* Brief
Return the entries exactly as they appear.

(Pixel coordinate grounding data)
++++++++++++++++++++

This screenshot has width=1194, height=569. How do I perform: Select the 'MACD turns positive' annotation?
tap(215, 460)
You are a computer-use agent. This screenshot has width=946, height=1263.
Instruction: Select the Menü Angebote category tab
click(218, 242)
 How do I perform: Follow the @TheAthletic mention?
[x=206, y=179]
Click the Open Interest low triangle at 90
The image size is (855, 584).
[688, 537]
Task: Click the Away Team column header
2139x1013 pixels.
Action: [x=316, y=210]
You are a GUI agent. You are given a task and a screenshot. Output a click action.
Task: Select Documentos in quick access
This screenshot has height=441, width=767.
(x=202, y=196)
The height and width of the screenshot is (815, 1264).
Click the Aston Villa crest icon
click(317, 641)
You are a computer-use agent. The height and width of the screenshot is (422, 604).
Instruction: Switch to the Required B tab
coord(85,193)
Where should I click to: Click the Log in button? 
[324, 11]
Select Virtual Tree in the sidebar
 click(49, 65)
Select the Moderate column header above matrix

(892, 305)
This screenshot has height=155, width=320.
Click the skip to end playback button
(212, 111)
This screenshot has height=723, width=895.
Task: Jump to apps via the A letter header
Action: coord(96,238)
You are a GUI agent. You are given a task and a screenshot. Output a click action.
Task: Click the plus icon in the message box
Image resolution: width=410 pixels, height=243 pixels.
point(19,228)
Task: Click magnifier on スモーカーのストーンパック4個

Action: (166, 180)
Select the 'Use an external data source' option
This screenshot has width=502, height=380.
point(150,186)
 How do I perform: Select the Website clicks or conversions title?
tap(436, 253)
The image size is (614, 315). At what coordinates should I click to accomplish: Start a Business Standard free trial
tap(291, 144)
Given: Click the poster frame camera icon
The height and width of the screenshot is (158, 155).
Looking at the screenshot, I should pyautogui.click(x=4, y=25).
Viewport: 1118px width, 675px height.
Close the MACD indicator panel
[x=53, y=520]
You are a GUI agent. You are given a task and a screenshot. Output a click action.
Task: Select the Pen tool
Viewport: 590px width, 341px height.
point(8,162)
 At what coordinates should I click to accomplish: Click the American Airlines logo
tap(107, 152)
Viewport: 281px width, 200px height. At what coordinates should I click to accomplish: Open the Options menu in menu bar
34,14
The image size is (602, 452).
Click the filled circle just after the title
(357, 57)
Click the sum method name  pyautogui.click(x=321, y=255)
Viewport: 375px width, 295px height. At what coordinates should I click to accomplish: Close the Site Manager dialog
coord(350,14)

++++++++++++++++++++

* Answer area
This screenshot has width=1194, height=569. How do I perform: Select the 'MACD turns positive' annotation?
tap(215, 460)
You are a computer-use agent. This screenshot has width=946, height=1263.
Instruction: Select the Menü Angebote category tab
click(218, 242)
 How do I perform: Follow the @TheAthletic mention?
[x=206, y=179]
Click the Open Interest low triangle at 90
The image size is (855, 584).
[688, 537]
Task: Click the Away Team column header
2139x1013 pixels.
Action: [x=316, y=210]
You are a GUI agent. You are given a task and a screenshot. Output a click action.
Task: Select Documentos in quick access
This screenshot has height=441, width=767.
(x=202, y=196)
The height and width of the screenshot is (815, 1264).
Click the Aston Villa crest icon
click(317, 641)
You are a computer-use agent. The height and width of the screenshot is (422, 604).
Instruction: Switch to the Required B tab
coord(85,193)
Where should I click to: Click the Log in button? 
[324, 11]
Select Virtual Tree in the sidebar
 click(49, 65)
Select the Moderate column header above matrix

(892, 305)
This screenshot has height=155, width=320.
Click the skip to end playback button
(212, 111)
This screenshot has height=723, width=895.
Task: Jump to apps via the A letter header
Action: coord(96,238)
You are a GUI agent. You are given a task and a screenshot. Output a click action.
Task: Click the plus icon in the message box
Image resolution: width=410 pixels, height=243 pixels.
point(19,228)
Task: Click magnifier on スモーカーのストーンパック4個

Action: (166, 180)
Select the 'Use an external data source' option
This screenshot has width=502, height=380.
point(150,186)
 How do I perform: Select the Website clicks or conversions title?
tap(436, 253)
The image size is (614, 315). At what coordinates should I click to accomplish: Start a Business Standard free trial
tap(291, 144)
Given: Click the poster frame camera icon
The height and width of the screenshot is (158, 155).
Looking at the screenshot, I should pyautogui.click(x=4, y=25).
Viewport: 1118px width, 675px height.
Close the MACD indicator panel
[x=53, y=520]
You are a GUI agent. You are given a task and a screenshot. Output a click action.
Task: Select the Pen tool
Viewport: 590px width, 341px height.
point(8,162)
 At what coordinates should I click to accomplish: Click the American Airlines logo
tap(107, 152)
Viewport: 281px width, 200px height. At what coordinates should I click to accomplish: Open the Options menu in menu bar
34,14
The image size is (602, 452).
Click the filled circle just after the title
(357, 57)
Click the sum method name  pyautogui.click(x=321, y=255)
Viewport: 375px width, 295px height. At what coordinates should I click to accomplish: Close the Site Manager dialog
coord(350,14)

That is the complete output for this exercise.